Raffaello D'Andrea receives Presidential Early Career Award for complex interconnected systems research

ITHACA, N.Y. -- Raffaello D'Andrea, associate professor in the Sibley School of Mechanical and Aerospace Engineering at Cornell University, has been awarded a Presidential Early Career Award for Science and Engineering (PECASE), the White House has announced. The award carries a five-year, $500,000 research grant to explore the control of interconnected systems. Matching grants from the U.S. Air Force Office of Scientific Research bring the total project funding to $1 million.

The award is the highest honor bestowed by the U. S. government on outstanding scientists and engineers who are in the early stages of establishing their independent research careers. Awards are given to researchers who have received their Ph.D. degrees within the past five years. The Clinton administration established the awards in February, 1996 to recognize some of the nation's finest junior scientists.

PECASE winners are nominated by eight federal agencies from among researchers already being funded by those agencies. D'Andrea's award was one of six sponsored by the Department of Defense.

D'Andrea's specialty is control of complex systems, which he approaches by building a mathematical model of the system in which outputs such as sensor readings and inputs such as forces are represented by mathematical equations. From this, he says, one can derive "laws" about the relationship between inputs and outputs, and these form the basis of the control system, which then can be applied to the physical world.

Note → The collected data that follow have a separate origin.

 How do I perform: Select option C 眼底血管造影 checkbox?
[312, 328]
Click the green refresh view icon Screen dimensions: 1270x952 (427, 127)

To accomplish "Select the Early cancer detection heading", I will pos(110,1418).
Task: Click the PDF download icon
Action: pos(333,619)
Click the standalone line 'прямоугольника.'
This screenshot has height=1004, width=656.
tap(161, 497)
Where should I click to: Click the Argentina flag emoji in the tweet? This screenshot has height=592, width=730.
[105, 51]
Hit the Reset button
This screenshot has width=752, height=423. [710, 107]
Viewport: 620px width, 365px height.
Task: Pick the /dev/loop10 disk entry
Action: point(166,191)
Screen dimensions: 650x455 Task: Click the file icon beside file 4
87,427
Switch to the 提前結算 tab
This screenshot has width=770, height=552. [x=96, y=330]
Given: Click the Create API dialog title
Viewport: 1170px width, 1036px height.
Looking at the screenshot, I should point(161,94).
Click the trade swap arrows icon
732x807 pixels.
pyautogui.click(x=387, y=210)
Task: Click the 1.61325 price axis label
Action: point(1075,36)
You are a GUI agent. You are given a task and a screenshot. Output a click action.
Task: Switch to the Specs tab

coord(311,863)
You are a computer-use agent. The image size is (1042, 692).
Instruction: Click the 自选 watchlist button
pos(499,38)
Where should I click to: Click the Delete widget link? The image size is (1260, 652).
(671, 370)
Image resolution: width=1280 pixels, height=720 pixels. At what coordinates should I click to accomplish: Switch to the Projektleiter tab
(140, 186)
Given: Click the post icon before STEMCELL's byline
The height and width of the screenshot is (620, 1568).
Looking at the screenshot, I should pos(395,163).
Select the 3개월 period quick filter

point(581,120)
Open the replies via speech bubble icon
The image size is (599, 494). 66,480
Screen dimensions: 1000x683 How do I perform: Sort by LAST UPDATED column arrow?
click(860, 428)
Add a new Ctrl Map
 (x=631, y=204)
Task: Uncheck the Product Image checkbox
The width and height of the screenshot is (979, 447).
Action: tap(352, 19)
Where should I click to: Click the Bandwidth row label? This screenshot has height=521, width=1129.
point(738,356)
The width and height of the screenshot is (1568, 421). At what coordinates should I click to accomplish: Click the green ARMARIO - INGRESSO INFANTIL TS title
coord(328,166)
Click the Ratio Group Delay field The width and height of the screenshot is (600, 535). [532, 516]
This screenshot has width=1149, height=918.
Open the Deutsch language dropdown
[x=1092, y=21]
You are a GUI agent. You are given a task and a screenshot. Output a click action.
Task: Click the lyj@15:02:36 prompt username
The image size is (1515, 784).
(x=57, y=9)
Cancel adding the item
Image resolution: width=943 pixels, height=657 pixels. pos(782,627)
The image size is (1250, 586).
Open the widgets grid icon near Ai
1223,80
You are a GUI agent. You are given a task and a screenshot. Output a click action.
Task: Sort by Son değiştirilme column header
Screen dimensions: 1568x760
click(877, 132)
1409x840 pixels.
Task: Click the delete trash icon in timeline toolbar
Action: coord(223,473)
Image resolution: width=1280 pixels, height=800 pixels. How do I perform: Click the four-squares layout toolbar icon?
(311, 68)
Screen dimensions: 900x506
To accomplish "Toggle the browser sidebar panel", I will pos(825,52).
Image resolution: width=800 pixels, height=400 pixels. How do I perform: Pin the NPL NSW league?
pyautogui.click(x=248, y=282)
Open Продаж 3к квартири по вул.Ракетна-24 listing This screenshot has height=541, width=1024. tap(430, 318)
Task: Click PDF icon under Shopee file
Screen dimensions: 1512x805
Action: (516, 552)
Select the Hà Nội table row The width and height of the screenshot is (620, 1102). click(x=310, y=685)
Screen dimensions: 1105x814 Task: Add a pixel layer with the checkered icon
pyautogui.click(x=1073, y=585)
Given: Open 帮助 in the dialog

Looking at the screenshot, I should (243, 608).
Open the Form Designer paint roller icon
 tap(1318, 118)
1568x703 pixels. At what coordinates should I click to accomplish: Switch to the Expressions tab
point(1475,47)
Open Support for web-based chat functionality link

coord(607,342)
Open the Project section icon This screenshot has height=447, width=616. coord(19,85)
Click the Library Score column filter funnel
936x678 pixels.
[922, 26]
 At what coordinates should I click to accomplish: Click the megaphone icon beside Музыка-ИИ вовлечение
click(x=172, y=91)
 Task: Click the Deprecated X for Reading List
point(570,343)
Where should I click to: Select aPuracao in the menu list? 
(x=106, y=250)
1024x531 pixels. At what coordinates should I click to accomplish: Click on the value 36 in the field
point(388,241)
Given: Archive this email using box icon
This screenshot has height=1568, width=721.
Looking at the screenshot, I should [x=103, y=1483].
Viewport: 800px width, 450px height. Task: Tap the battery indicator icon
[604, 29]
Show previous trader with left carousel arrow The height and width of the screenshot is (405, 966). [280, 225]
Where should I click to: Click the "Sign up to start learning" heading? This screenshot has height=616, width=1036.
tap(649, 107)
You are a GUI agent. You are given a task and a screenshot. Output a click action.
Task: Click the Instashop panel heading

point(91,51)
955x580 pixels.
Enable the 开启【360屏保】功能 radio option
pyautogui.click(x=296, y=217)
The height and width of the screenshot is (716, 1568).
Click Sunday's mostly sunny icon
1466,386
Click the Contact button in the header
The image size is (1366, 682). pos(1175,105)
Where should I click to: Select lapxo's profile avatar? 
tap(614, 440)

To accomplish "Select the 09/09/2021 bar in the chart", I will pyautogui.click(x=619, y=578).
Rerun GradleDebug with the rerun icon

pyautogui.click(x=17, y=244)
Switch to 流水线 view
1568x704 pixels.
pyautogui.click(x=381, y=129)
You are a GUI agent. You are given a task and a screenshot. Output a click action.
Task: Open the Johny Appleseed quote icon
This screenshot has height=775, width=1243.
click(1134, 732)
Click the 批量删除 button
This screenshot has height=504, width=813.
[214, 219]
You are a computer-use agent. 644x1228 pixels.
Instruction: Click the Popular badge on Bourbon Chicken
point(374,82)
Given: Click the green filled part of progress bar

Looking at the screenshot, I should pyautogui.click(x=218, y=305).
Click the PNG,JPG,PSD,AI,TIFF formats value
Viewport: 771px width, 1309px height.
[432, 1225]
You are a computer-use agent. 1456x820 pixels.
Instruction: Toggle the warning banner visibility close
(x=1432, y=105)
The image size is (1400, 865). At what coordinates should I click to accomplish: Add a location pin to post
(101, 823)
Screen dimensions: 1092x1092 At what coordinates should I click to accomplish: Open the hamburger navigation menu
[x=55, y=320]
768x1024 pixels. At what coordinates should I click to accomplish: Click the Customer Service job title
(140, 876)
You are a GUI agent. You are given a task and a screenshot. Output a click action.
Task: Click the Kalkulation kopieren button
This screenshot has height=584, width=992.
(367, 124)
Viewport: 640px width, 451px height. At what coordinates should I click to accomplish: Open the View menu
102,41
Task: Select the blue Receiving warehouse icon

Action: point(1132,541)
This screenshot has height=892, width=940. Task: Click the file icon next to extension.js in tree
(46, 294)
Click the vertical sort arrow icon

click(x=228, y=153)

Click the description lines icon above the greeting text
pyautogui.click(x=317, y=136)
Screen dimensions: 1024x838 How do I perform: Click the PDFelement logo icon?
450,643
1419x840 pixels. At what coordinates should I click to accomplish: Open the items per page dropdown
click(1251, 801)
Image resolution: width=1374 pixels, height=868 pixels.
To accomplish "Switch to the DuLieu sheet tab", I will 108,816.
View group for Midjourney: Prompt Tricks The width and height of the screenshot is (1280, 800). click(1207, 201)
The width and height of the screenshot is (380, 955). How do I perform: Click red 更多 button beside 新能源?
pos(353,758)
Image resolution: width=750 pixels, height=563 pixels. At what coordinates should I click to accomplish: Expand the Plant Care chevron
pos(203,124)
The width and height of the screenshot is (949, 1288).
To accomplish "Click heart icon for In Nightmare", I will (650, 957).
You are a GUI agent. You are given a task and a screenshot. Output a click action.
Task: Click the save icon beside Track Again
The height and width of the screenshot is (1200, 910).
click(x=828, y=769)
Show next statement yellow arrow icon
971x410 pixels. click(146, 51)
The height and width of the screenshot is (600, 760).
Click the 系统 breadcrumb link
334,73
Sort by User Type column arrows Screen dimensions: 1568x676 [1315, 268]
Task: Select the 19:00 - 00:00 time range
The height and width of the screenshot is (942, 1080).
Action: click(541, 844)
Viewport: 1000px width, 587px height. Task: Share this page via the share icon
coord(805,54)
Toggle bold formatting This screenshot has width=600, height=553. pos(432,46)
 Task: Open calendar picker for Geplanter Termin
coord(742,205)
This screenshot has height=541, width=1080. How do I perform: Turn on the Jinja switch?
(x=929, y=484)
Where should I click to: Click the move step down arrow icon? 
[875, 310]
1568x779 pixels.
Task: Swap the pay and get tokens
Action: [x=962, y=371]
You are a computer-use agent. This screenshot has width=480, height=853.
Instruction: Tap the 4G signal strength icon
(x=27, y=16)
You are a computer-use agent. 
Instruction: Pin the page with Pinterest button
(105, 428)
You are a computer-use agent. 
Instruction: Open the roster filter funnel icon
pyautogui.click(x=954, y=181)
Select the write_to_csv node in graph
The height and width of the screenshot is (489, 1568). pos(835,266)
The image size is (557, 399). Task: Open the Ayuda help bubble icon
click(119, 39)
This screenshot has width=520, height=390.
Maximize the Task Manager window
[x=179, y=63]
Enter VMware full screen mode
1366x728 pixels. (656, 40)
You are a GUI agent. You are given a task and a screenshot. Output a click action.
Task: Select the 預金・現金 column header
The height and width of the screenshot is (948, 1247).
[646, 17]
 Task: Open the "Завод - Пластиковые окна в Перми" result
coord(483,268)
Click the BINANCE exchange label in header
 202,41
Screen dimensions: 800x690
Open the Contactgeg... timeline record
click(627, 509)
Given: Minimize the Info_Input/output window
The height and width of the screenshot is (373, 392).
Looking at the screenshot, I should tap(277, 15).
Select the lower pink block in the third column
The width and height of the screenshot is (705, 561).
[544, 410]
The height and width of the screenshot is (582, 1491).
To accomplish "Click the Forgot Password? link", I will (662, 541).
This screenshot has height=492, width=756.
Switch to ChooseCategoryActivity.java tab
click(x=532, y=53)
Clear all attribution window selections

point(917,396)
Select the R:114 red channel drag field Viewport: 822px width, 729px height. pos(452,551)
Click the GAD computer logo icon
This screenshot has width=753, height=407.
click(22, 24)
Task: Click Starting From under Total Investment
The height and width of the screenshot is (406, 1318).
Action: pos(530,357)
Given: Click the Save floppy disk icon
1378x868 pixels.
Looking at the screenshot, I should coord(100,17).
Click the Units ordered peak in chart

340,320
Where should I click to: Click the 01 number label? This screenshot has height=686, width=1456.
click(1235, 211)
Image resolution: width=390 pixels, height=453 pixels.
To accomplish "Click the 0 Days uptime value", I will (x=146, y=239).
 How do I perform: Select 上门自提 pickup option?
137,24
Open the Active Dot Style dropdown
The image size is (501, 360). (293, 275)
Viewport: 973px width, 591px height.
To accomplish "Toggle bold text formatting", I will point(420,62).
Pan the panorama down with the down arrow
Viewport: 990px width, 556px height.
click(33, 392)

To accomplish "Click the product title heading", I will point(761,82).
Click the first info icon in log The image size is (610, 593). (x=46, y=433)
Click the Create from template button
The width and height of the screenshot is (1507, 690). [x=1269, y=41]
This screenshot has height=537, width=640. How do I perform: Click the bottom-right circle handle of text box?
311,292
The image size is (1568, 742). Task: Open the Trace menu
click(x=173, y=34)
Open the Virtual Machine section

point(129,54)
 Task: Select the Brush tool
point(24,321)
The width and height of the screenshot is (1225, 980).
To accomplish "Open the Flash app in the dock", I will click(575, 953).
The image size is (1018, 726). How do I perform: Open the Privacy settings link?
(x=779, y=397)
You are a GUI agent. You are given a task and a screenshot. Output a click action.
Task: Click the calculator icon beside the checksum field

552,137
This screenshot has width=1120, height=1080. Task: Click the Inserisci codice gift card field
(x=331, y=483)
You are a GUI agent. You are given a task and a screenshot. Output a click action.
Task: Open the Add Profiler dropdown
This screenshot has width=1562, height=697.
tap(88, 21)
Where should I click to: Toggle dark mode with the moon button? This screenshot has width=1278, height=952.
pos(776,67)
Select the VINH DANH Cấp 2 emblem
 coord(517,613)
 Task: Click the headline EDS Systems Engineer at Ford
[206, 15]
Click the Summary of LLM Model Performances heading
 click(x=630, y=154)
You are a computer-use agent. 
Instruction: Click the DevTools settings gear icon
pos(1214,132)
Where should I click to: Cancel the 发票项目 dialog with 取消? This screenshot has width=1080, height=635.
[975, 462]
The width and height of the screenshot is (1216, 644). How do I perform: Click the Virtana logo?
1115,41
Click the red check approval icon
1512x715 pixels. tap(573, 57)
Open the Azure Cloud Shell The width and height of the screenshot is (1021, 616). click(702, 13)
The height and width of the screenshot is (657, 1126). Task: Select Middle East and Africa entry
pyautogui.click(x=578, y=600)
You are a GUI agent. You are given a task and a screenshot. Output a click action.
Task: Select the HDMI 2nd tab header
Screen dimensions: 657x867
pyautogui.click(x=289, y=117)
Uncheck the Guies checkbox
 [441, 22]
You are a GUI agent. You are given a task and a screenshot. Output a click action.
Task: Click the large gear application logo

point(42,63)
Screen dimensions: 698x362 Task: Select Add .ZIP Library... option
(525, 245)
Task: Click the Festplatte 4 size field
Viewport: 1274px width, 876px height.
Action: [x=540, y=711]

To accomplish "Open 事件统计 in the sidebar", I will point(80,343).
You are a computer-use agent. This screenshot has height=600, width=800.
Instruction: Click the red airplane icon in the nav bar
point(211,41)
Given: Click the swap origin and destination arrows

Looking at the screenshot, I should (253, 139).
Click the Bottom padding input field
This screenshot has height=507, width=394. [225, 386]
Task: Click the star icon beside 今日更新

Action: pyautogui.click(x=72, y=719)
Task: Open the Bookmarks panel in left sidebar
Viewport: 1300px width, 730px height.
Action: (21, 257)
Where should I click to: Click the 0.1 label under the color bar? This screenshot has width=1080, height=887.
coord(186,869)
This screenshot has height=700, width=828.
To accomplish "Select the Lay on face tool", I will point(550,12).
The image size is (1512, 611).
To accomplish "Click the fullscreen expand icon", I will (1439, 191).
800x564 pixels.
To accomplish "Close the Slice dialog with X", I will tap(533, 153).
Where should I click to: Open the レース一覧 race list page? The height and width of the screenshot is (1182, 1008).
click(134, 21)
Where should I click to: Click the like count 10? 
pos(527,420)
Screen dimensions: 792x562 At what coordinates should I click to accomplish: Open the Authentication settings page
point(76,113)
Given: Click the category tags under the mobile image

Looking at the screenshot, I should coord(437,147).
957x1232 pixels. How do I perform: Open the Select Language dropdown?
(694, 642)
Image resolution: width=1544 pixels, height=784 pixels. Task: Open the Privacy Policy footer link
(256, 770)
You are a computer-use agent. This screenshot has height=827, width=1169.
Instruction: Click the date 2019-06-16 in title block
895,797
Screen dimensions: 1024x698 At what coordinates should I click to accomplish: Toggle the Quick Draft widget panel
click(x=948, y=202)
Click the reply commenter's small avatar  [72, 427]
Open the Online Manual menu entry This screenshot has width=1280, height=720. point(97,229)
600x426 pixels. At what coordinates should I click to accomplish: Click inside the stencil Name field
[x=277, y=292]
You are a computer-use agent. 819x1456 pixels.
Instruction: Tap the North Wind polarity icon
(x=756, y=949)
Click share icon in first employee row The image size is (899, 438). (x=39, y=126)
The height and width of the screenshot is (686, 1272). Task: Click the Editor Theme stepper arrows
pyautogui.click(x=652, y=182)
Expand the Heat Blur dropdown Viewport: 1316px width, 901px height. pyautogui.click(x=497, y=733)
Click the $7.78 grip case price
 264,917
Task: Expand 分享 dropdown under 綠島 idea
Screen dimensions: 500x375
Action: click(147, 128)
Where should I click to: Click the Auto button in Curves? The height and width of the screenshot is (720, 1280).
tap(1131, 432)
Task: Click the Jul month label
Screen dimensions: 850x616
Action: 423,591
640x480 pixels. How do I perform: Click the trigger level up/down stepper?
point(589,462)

The project being funded by the PECASE award concerns the control of systems where many machines or devices must work together to achieve a common objective. Examples range from aircraft flying in formation to automated highway systems to mirrors in space telescopes that can be deformed by hundreds of actuators to focus an image. The underlying mathematics can even be applied to the group behavior of animals and humans. D'Andrea's research group is highly interdisciplinary, including graduate and postgraduate researchers in applied mathematics, computer science, electrical and computer engineering, mechanical and aerospace engineering, and theoretical and applied mechanics. "We believe that a multidisciplinary approach is the only viable method for exploiting the ever-accelerating advances in technology to create the next generation of autonomous, high performance and intelligent systems," D'Andrea says.

D'Andrea was educated at the University of Toronto (B.Sc. in engineering physics, 1991) and the California Institute of Technology (M.S. in 1992 and Ph.D. in 1997, both in electrical engineering). He joined the Cornell faculty in 1997. In 1999 he was presented with the D.G. Shepherd Teaching Prize, awarded annually to the most outstanding teacher in the Sibley School. In 2000 he received the J.P. and Mary Berger '50 Excellence in Teaching Award and a Faculty Early Career Development Program grant from the National Science Foundation (NSF). In 2001 he received the Cornell College of Engineering Award, given annually to 20 outstanding teachers, and was a distinguished lecturer in the NSF Research Highlight Series.

Related World Wide Web sites: The following sites provide additional information on this news release. Some might not be part of the Cornell University community, and Cornell has no control over their content or availability.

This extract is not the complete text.